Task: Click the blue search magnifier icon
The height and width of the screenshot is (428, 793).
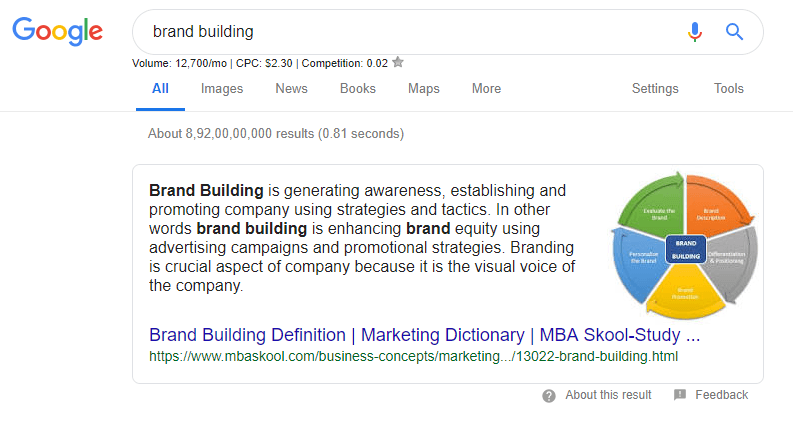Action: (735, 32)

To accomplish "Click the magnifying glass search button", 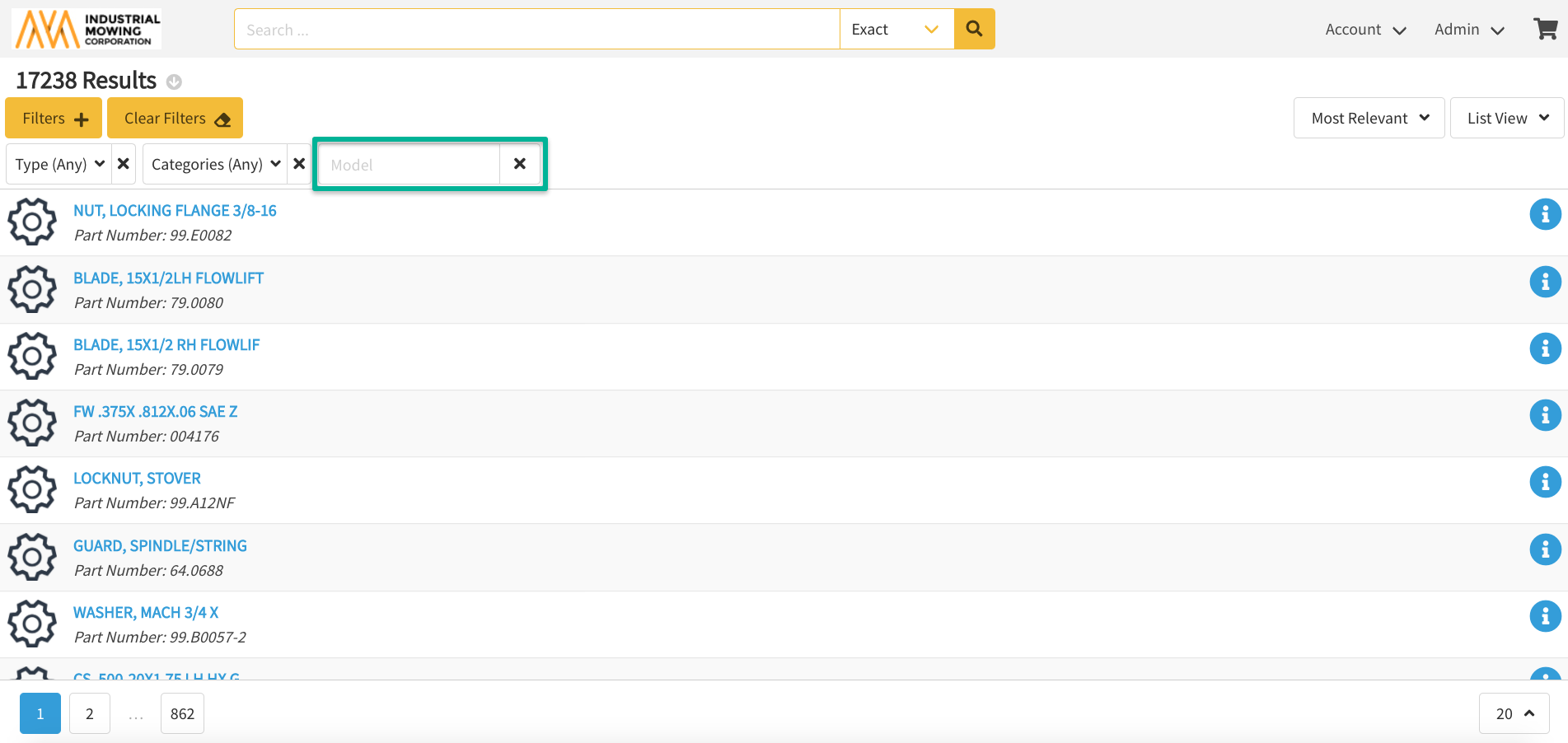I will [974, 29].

...

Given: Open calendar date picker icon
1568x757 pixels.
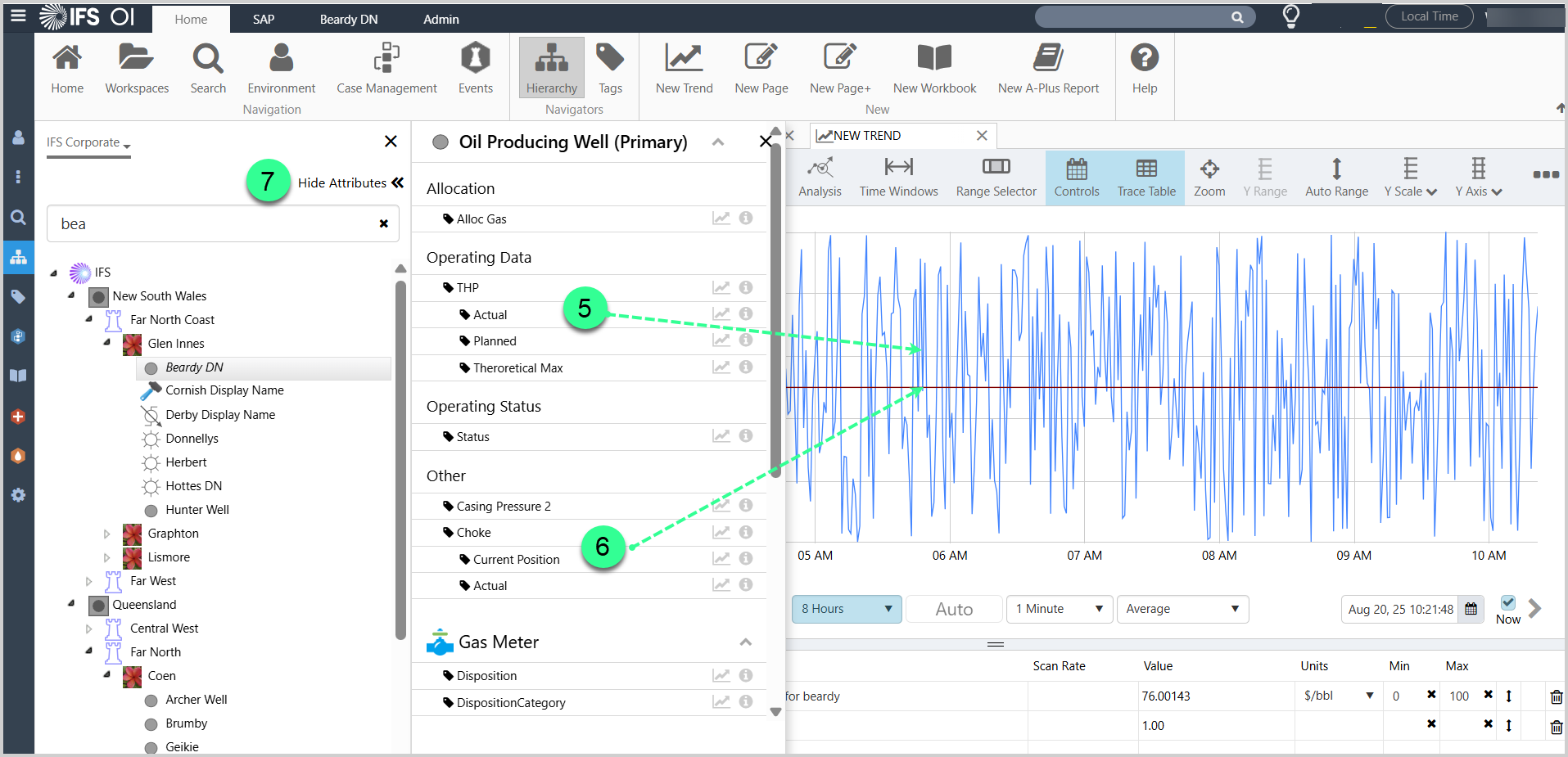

## Task prompt
Reproduce verbatim the lines from the one containing "Given: Open calendar date picker icon" through the one containing "1568x757 pixels.", inclusive.

## Solution to this problem
Given: Open calendar date picker icon
1568x757 pixels.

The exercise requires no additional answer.